Cambridge also created false records to make the buyers appear more credit-worthy than they were, either by overstating their income or by understating their debts. 
  In one instance, Cambridge fraudulently revised a buyer’s loan application to change the buyer’s occupation from “security guard” to “head chef” at a restaurant, falsely overstating that buyer’s income by 50 percent. 
   Cohen and Cambridge conspired to make the buyers appear more credit-worthy in some cases by paying off the buyers’ personal debts, while concealing those side payments from HUD.
   The mortgage fraud conspiracy included the participation of several appraisers who allegedly submitted false appraisal reports that “hit the numbers” for Cohen or Cambridge, valuing the homes Cohen was selling at or about the inflated prices set by Cohen.

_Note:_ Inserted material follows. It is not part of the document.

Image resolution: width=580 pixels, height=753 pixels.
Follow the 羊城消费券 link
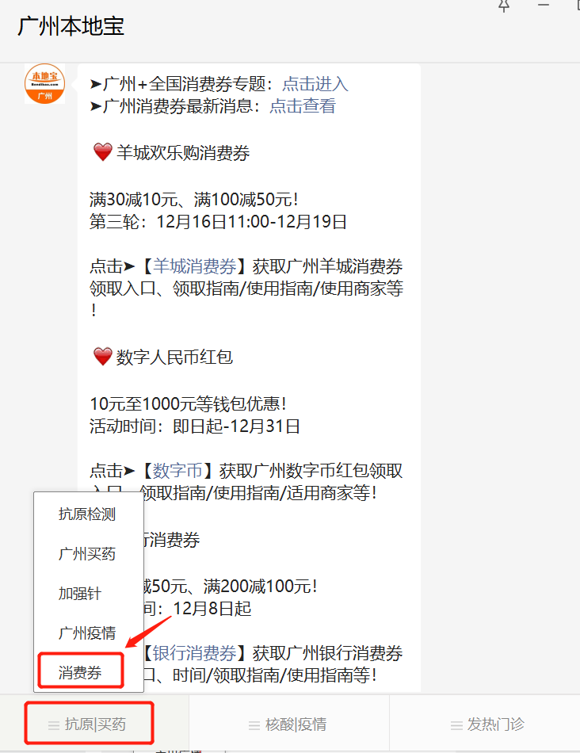click(x=194, y=266)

   “Schemes like the one alleged here helped contribute to the home mortgage crisis,” said U.S. Attorney Preet Bharara.  “In this particular case, not only did the alleged fraud victimize the home buyers themselves, who were duped into buying homes they couldn't afford and who now face foreclosure and eviction, but also the government, which insured these bad loans.  This office will use every weapon in its arsenal to fight mortgage fraud, including its powerful civil remedies, and will hold those who participate in and profit from these schemes accountable for their actions.”
   “Lenders that engage in the sort of activities outlined in this lawsuit not only pose a particular risk to FHA but to families struggling to do the right thing,” said FHA Commissioner Stevens.  “The vast majority of the lenders we work with are part of the solution to our nation’s housing crisis and we simply can’t do business with those who are so clearly part of the problem.”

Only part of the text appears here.